> _COMPITI DA SVOLGERE_:
- A) Spiega perché, secondo il resoconto, Laconi respinge la tesi di dividere il corpo elettorale in determinate categorie.
- B) Traduci in inglese la frase del resoconto "È meglio che la rappresentanza di tali forze sia determinata dalla libera volontà popolare".
- C) Rispondi alle seguenti domande sul resoconto.
(i) Chi ha proposto di sostituire una rappresentanza indifferenziata con una rappresentanza qualificata?
(ii) Che cosa accettò il gruppo di Laconi per avvicinarsi a tale concetto?
(iii) A che cosa si arriverebbe, secondo Laconi, se le Assemblee regionali stabilissero volta per volta la proporzione delle forze nella seconda Camera?
====== DOCUMENTO
Laconi constata che si è compiuto un notevole sforzo di avvicinamento fra gli esponenti del gruppo di cui egli fa parte e gli altri, specie quando l'onorevole Mortati ha proposto di sostituire ad una rappresentanza determinata in modo indifferenziato una rappresentanza qualificata. Fu appunto per avvicinarsi a tale concetto che il suo gruppo accettò che si stabilissero determinate condizioni per l'eleggibilità alla seconda Camera.
A tale proposito, però, osserva che l'obiettivo da proporsi non può essere soltanto quello di avviare le cosiddette forze vive alla rappresentanza della seconda Camera, ma anche l'altro di far avvicinare quanto più è possibile alla vita politica le forze che ne sono ancora assenti. Non si può quindi accettare la tesi di dividere il corpo elettorale in determinate categorie, perché in tal caso resterebbe esclusa dalla vita politica una gran parte di cittadini, e ritiene che, mediante la determinazione dei requisiti di eleggibilità e l'adozione del suffragio universale, sia possibile raggiungere i due obiettivi fondamentali di una Costituzione democratica: dare adeguata rappresentanza alle forze vive e far accedere le più vaste masse della popolazione alla vita politica del Paese.
Non vede però in qual modo sia possibile predeterminare la proporzione con cui le diverse forze vive del Paese, dovranno essere rappresentate perché lo stesso concetto di forza viva, ossia di vita, ripugna evidentemente a qualsiasi definizione. È meglio che la rappresentanza di tali forze sia determinata dalla libera volontà popolare.
Non sarebbe nemmeno, a suo avviso, consigliabile accordare alle Assemblee regionali la facoltà di stabilire volta per volta la proporzione con cui le forze anzidette dovranno essere rappresentate nella seconda Camera, perché con l'adozione di un simile criterio si arriverebbe indubbiamente al caos.
Egualmente sconsigliabile gli sembra l'idea di stabilire volta per volta con leggi speciali il diverso peso da attribuirsi alle varie categorie, perché tali leggi dovrebbero essere rinnovate di continuo, visto che la vita di ogni regione non può che mutare rapidamente, soprattutto in un periodo, come l'attuale, di intensa attività ricostruttiva. In ogni modo, il fatto stesso di dover integrare con leggi speciali una Costituzione su un punto di così fondamentale importanza, sta a denunciare l'insufficienza del principio della rappresentanza di categoria.
============
====== ELENCO DEI RECORD
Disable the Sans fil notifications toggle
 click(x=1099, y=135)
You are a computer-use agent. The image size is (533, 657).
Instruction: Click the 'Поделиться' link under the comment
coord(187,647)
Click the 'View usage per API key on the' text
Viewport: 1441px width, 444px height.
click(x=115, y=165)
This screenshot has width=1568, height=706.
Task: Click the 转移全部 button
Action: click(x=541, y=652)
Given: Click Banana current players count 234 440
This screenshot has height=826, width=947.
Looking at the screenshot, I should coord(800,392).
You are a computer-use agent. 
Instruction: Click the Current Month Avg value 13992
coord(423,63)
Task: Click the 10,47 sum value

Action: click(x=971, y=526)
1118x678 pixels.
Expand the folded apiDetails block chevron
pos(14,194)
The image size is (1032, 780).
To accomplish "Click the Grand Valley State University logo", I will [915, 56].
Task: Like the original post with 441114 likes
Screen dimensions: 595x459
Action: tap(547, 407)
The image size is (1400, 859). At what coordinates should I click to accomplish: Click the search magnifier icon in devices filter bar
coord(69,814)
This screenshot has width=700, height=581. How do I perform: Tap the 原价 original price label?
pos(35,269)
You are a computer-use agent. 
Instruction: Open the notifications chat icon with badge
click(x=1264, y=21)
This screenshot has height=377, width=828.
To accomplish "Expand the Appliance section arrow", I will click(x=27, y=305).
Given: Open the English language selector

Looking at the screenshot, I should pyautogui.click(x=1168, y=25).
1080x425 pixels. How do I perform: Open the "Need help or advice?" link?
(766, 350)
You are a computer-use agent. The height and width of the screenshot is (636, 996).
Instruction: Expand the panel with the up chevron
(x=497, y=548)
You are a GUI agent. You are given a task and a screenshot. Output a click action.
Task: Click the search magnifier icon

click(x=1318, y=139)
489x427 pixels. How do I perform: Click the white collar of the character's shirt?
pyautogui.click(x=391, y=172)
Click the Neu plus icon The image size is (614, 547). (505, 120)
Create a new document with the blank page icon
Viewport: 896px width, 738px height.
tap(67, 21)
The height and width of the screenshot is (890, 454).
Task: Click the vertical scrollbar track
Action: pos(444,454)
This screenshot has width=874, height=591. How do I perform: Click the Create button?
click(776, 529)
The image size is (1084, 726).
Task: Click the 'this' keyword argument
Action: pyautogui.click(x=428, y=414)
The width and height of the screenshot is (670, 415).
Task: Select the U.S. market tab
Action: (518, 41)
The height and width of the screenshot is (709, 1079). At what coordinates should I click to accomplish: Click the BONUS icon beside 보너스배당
============
> _RISULTATI DELL'ESERCIZIO_:
- A) Laconi la respinge perché, con la divisione in categorie, una gran parte dei cittadini resterebbe esclusa dalla vita politica. Per lui l'obiettivo non è solo portare le forze vive nella seconda Camera. Occorre anche avvicinare il più possibile alla vita politica le forze che ne sono ancora assenti.

- B) It is better for the representation of these forces to be determined by the free will of the people.

- C)
(i) L'onorevole Mortati.
(ii) Accettò che si stabilissero determinate condizioni per l'eleggibilità alla seconda Camera.
(iii) Si arriverebbe indubbiamente al caos.